Egidia Mecha, the 1st respondent’s Debt Recovery Officer, in a replying affidavit, deposed that the ruling dismissing the application for injunction cannot be stayed. The deponent gives a history of the matter at the High Court; that the applicant was advanced a loan facility by the 1st respondent with the suit property offered as security for the loan; that the account was non-performing prompting an exercise of statutory power of sale; that the applicant filed a suit at the High Court for orders including of an injunction which suit was compromised through a consent order by the parties; that the applicant failed to abide by the terms of that consent order and this precipitated the sale by public auction on 19th May, 2020 where the suit property was sold to the 2nd respondent; that the applicant approached the High Court through another suit which was found to be res judicata and was dismissed. It is denied that the sale was an undervaluation it being contended that a regular sale occurred where the 2nd respondent was the purchaser and had acquired rights to the suit property. The respondent says that it is a person of means capable of paying damages should it be found that it had acted irregularly in the sale, amongst so many other things said which are not necessary in an application like this one.
The applicant and the 1st respondent filed written submissions and case digest which we have considered.
For an applicant to succeed in an application brought under rule 5 (2) (b) of the rules of this Court he must, firstly, demonstrate that the appeal, or intended appeal, is arguable, which is the same as saying that it is not frivolous. An applicant who succeeds on that first principle must, in addition, show that the appeal would be rendered nugatory absent stay – see a summary of these principles in the case of Stanley Kangethe Kinyanjui v Tony Ketter & 5 Others  eKLR.
The facts of the case are not difficult to follow.
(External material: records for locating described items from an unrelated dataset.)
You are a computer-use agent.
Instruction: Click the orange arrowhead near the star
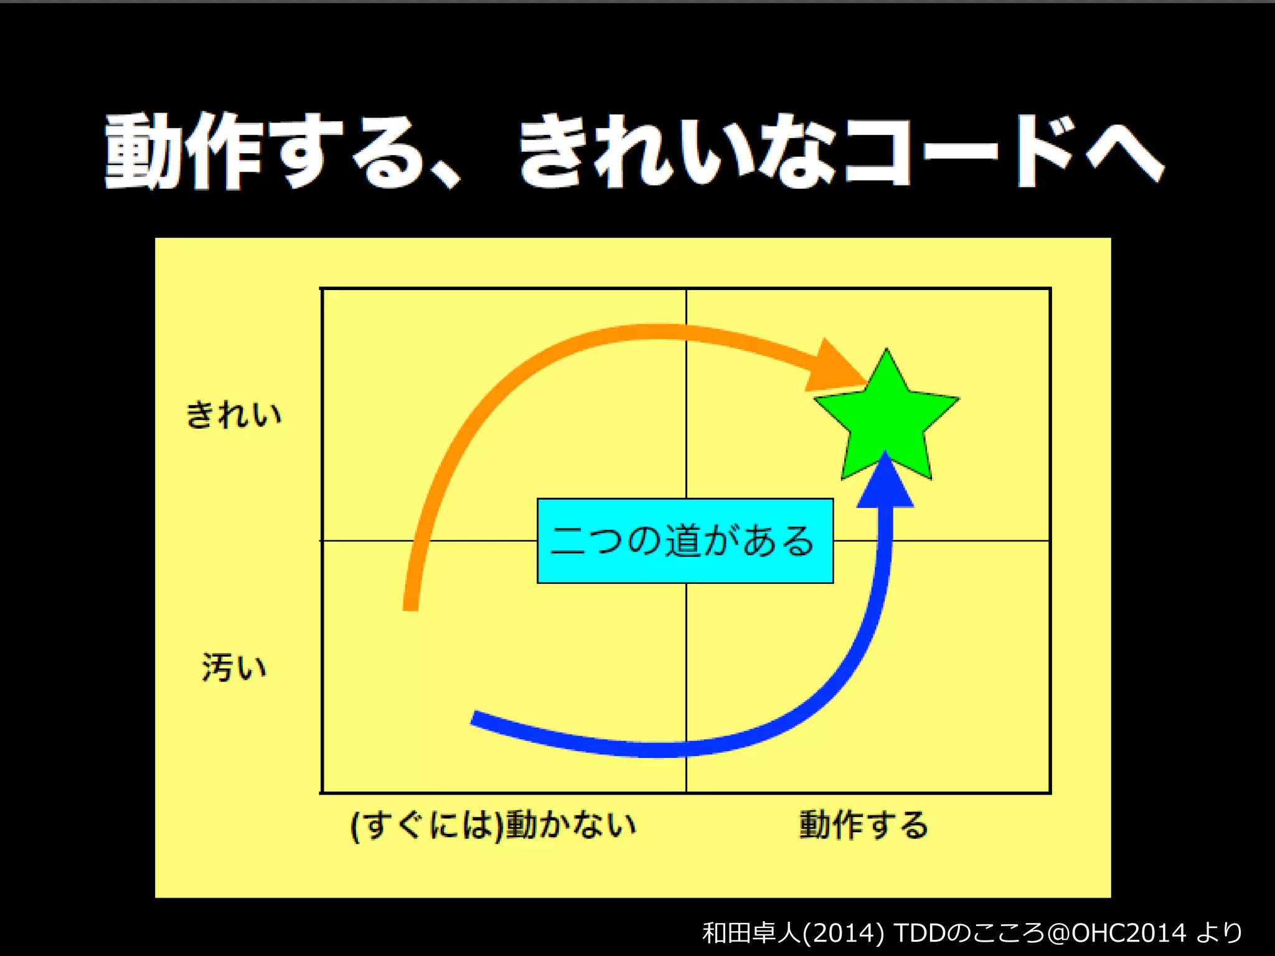tap(831, 367)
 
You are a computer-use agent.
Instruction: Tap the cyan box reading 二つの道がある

The applicant was granted a loan facility by the 1st respondent and he offered as a security for the loan the suit property. When the loan went into arrears there was a threat by the 1st respondent that it would exercise statutory power and sell the property. The applicant filed a suit at the High Court asking for an injunction to restrain the 1st respondent from exercising that statutory power of sale. The suit was compromised by a consent where the parties agreed that the applicant would meet his obligations on servicing the loan in default of which the 1st respondent be at liberty to exercise that power of sale. The applicant did not meet his part of the bargain and the suit property was sold by public auction to the 2nd respondent on 19th May, 2020. In those circumstances
we cannot discern any arguable point in the intended appeal. Being of that view we need not go to the second limb of the principles that apply in an application of this nature.
The Motion dated 24th February, 2021 has no merit and is dismissed with costs to the 1st respondent.
Dated and delivered at Nairobi this 23rd day of July, 2021.
JUDGE OF APPEAL
JUDGE OF APPEAL
S. ole KANTAI
JUDGE OF APPEAL
I certify that this is a true copy of the original.